COURAGE…FUYONS ! OU QUAND « L’ALGÉRIE DES CAPORAUX » SE VIDE DE SES ENFANTS
un article de Abderrazzak Boussaid

L’Algérie vit décidément une époque très triste : Même « les gardiens du temple militaire » préfèrent plier bagage et quitter le navire qui coule. Après l’épisode pathétique des adolescents qui ont fui vers l’Espagne à bord d’un bateau de fortune, voilà que le « super-espion » maison, le Général Abdelkader Haddad, plus connu sous son sinistre surnom de « Nacer El-Djen », ex-patron des renseignements algériens et surtout le principal criminel de guerre pendant la décennie noire des années 90, a lui aussi pris ses jambes à son cou pour trouver refuge…en Espagne !…

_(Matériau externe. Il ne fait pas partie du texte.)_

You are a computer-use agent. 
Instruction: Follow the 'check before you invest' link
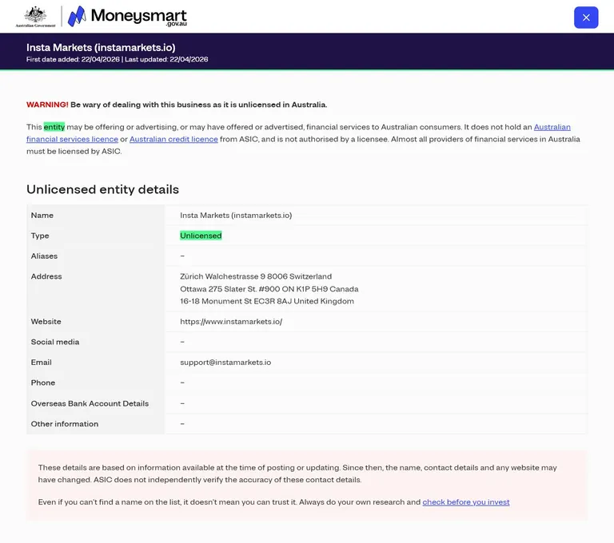tap(466, 502)
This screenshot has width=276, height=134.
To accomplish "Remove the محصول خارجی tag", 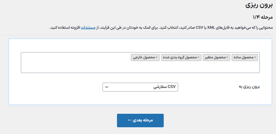I will click(x=156, y=57).
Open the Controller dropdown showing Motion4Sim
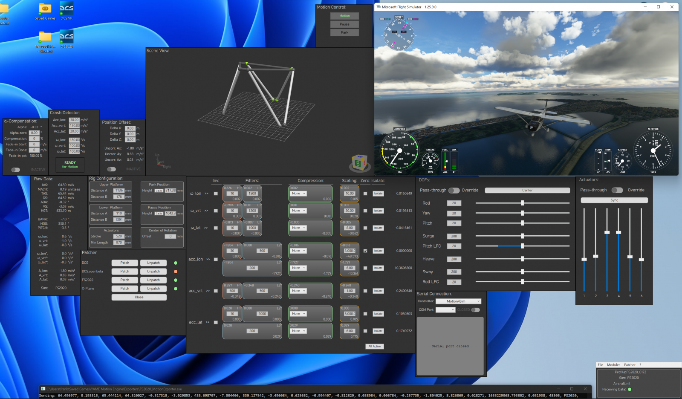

Un symbole éclatant de ce régime à bout de souffle, où le mot d’ordre semble être devenu : Sauve-qui-peut !… Quand la jeunesse prend la mer pour échapper au désespoir et que les Généraux (de simples Caporaux promus, en fait), censés incarner force et autorité, désertent leurs propres casernes, c’est toute une nation qui s’effondre sous le poids des mensonges et de l’incompétence !…
Car enfin, que vaut un « État » quand ses dirigeants abandonnent leur pays en plein effondrement économique et social ? Le régime militaire algérien, habitué à faire croire à des victoires imaginaires et à des succès diplomatiques fictifs, se retrouve ridiculisé par la trahison silencieuse de l’un de ses « piliers de la torture » !…
Le peuple, lui, n’a pas besoin d’un service de renseignement pour comprendre la vérité : quand tout le monde rêve de fuir, des gamins jusqu’à ses hauts-gradés, c’est bien que l’Algérie est devenue une prison à ciel ouvert, gouvernée par une junte qui ne croit plus à ses propres fables !…
Pendant que Tebboune, le « Clown d’Alger », invente une Algérie membre du G20, ses « Caporaux » s’inventent des vies d’exilés dorés en Europe. Quelle ironie : ceux qui traquent « les harragas » fuient désormais comme eux et avec eux,…mais avec un passeport diplomatique et un compte bien garni !…
Le mot de la fin ? Un régime qui ne retient plus ni ses enfants ni ses chefs est condamné à ne retenir personne. COURAGE…FUYONS ! Voilà peut-être la seule politique nationale qui fonctionne encore en Algérie.